William Emmett LeCroy, 50, on Tuesday would be the sixth federal inmate executed by lethal injection this year at the U.S. prison in Terre Haute, Indiana. Another is scheduled for Thursday of Christopher Vialva, who would be the first African-American on federal death row to be executed this year. LeCroy is white, as were four of the five inmates executed earlier. The fifth was a Navajo.
The 7th Circuit Court of Appeals on Friday denied Vialva a stay of execution.
Critics say President Donald Trump’s resumption of federal executions this year after a 17-year hiatus is a cynical bid to help him claim the mantel of law-and-order candidate leading up to Election Day. Supporters say Trump is bringing long-overdue justice to victims and their families.
Lawyers asked Trump in a recent petition to commute LeCroy’s sentence to life in prison, citing, among other things, that LeCroy’s brother, Georgia State Trooper Chad LeCroy, was killed during a routine traffic stop in 2010, The Atlanta Journal-Constitution reported.
“The pain and sorrow felt by the LeCroy family at potentially losing two of their sons is unimaginable,” the petition said.
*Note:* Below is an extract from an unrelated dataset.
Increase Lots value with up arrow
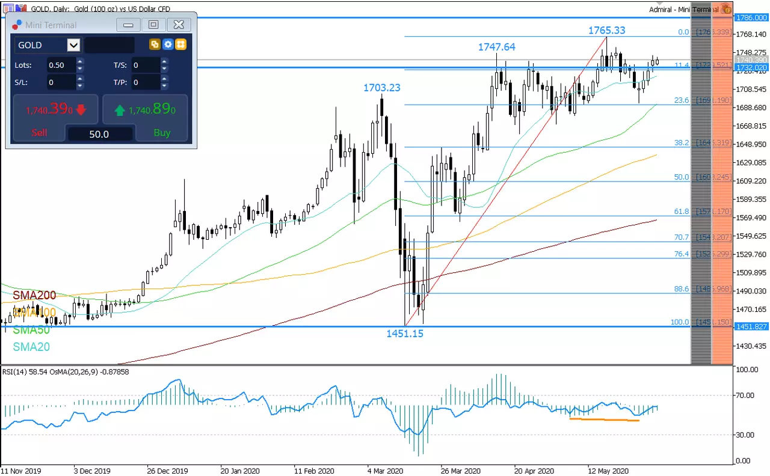 click(x=80, y=61)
LeCroy broke into the Cherrylog, Georgia, mountain home of 30-year-old Joann Lee Tiesler on Oct. 7, 2001, and waited for her to return from shopping. When she walked through the door, LeCroy struck her with a shotgun, bound and raped her. He then slashed her throat and repeatedly stabbed her in the back.
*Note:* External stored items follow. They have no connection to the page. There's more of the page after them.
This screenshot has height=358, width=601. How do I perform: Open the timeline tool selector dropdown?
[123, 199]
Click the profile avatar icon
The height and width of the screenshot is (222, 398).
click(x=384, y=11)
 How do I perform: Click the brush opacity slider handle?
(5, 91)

LeCroy had known Tiesler because she lived near a relative’s home and would often wave to her as he drove by. He later told investigators he’d come to believe she might have been his old babysitter he called Tinkerbell, who LeCroy claimed sexually molested him as a child. After killing Tiesler, he realized that couldn’t possibly be true.
Two days after killing Tiesler, LeCroy was arrested driving Tiesler’s truck after passing a U.S. checkpoint in Minnesota heading to Canada.
Authorities found a note LeCroy wrote before his arrest in which he asked Tiesler for forgiveness, according to court filings. “You were an angel and I killed you,” it read. “I am a vagabond and doomed to hell.”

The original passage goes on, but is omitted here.